─── Provided passage

12/08/2018, 18:16

Comb Sort

Sorting is one of the must known and well-used techniques in programming world. There are different sorting types with various run-time and space complexity. One of the initial sort technique is bubble sort . Today we will learn about Comb Sort which is not very popular. It is basically ...

Sorting is one of the must known and well-used techniques in programming world. There are different sorting types with various run-time and space complexity. One of the initial sort technique is bubble sort. Today we will learn about Comb Sort which is not very popular. It is basically improvement of bubble sort.

Comb Sort

As I told above, Comb Sort is mainly an improvement over Bubble Sort. In bubble sort, when any two elements are compared, they always have a gap from each other of 1. The inner loop of bubble sort, which does the actual swap, is modified such that gap between swapped elements goes down in steps of a "shrink factor" Comb Sort improves on Bubble Sort by using gap of size more than 1. The gap starts with a large value and shrinks by a factor of 1.3 in every iteration until it reaches the value 1. Thus Comb Sort removes more than one inversion counts with one swap and performs better than Bublle Sort.The shrink factor has been empirically found to be 1.3. Although, it works better than Bubble Sort on average, worst case remains O(n2).

The pattern of repeated sorting passes with decreasing gaps is similar to Shellsort, but in Shellsort the array is sorted completely each pass before going on to the next-smallest gap. Comb sort's passes do not completely sort the elements. This is the reason that Shellsort gap sequences have a larger optimal shrink factor of about 2.2.

──────

§ To-do list:
(A) From the comb sort passage, copy everything from "12/08/2018, 18:16" down to "of bubble sort.".
(B) Carry on with the comb sort passage from the point where it stops.

─── Data section

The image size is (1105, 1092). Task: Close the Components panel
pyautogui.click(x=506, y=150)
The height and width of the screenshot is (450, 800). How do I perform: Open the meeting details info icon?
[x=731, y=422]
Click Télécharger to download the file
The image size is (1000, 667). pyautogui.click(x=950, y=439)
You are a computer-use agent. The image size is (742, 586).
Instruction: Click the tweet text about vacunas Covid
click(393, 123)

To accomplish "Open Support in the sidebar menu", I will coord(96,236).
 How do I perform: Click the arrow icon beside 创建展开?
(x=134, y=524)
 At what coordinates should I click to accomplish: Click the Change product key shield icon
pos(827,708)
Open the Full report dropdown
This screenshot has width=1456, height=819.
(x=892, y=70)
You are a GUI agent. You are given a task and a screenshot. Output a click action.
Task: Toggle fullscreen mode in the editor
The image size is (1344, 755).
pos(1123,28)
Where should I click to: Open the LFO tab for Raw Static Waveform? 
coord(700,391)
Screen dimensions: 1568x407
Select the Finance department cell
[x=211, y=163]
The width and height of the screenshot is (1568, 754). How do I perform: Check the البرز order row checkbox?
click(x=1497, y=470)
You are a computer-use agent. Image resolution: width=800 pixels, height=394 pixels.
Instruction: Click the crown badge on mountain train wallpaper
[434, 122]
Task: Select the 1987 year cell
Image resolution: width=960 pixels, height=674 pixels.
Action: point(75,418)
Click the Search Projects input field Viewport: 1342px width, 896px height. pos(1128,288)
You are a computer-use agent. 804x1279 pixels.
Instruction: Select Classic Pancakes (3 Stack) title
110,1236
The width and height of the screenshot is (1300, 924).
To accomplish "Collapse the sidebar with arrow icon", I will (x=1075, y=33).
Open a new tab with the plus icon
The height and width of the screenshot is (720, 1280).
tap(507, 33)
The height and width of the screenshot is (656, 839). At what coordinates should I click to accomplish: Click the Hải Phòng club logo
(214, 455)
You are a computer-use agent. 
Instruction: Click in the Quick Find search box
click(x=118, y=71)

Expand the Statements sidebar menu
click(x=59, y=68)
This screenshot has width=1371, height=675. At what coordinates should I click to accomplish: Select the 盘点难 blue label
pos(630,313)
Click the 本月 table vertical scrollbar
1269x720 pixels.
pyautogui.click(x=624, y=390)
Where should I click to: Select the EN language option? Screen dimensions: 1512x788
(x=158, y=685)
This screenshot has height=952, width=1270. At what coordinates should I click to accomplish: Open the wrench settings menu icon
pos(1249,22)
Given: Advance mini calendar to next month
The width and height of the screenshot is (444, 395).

──────

§ Expected outputs:
(A)
12/08/2018, 18:16

Comb Sort

Sorting is one of the must known and well-used techniques in programming world. There are different sorting types with various run-time and space complexity. One of the initial sort technique is bubble sort . Today we will learn about Comb Sort which is not very popular. It is basically ...

Sorting is one of the must known and well-used techniques in programming world. There are different sorting types with various run-time and space complexity. One of the initial sort technique is bubble sort. Today we will learn about Comb Sort which is not very popular. It is basically improvement of bubble sort.

(B)
Algorithm

The mechanism of comb sort is as follows:

  • Initialize gap with number of elements in array
  • In a loop, check the next gap.
  • find next gap with 1.3
  • If the gap is less than or equal to 1 break the current loop
  • otherwise swap elements in current gap

Lets see with example. Suppose our unsorted array is

A = (-22, 12, 4, 0, 25, -35)

So we can see the number of elements in this array is 6. So we start our inialize gap with 6.

First Gap

After shrinking with 1.3, our new gap value will be 6/1.3 = 4. So lets check in our array. start with the initial index 0. so the index to compare will be 0+4 = 4. We can see index 0, the value is -22 and at index 4, the value is 25. so no need to do any swap, in this case.

# compare index 0 and 4
before: A = (-22, 12, 4, 0, 25, -35)
after:  A = (-22, 12, 4, 0, 25, -35)

Now we increment our next index by 1. So the first index is now 1. And the index to compare will be 1 + 4 = 5. In the array, we can find out that at index 1, the value is 12 and at 5, the value is -35. here we need to swap there place as A(1) > A(5)

# compare index 1 and 5
before: A = (-22, 12, 4, 0, 25, -35)
after:  A = (-22, -35, 4, 0, 25, 12)

We will now move on by going to the next index. So like before, the first index will be 1 + 1 = 2. So the index to compare will be 2 + 4 = 6. But 5 is out of bound for our sorting array. So we will continue our sorting by finding the next gap.

Second Gap

In previous step our gap value was 4. We worked on that and then we needed to find new gap value. Now our next gap value will be 4/1.3 = 3. So lets start our business now. For first index 0, the camparable index will be 0+ 3 = 3. There is no need to do any swap because A(0) = -22 < A(3) = 0

# compare index 0 and 3
before: A = (-22, 12, 4, 0, 25, -35)
after:  A = (-22, -35, 4, 0, 25, 12)

In the second pass, the first index will be 1 and so the compared index will be 1+3 = 4. In this case also there is no need do any swap as A(1) = -35 < A(4) = 25

# compare index 1 and 4
before: A = (-22, 12, 4, 0, 25, -35)
after:  A = (-22, -35, 4, 0, 25, 12)

For nex compare, the first value is 2 and the comparable value is 2+3 = 5. And we need to keep it as it is because A(2) = 4 < A(5) = 12.

# compare index 2 and 5
before: A = (-22, 12, 4, 0, 25, -35)
after:  A = (-22, -35, 4, 0, 25, 12)

We now will go to the third gap as the next campared index(3+3 = 6) will be out of bound.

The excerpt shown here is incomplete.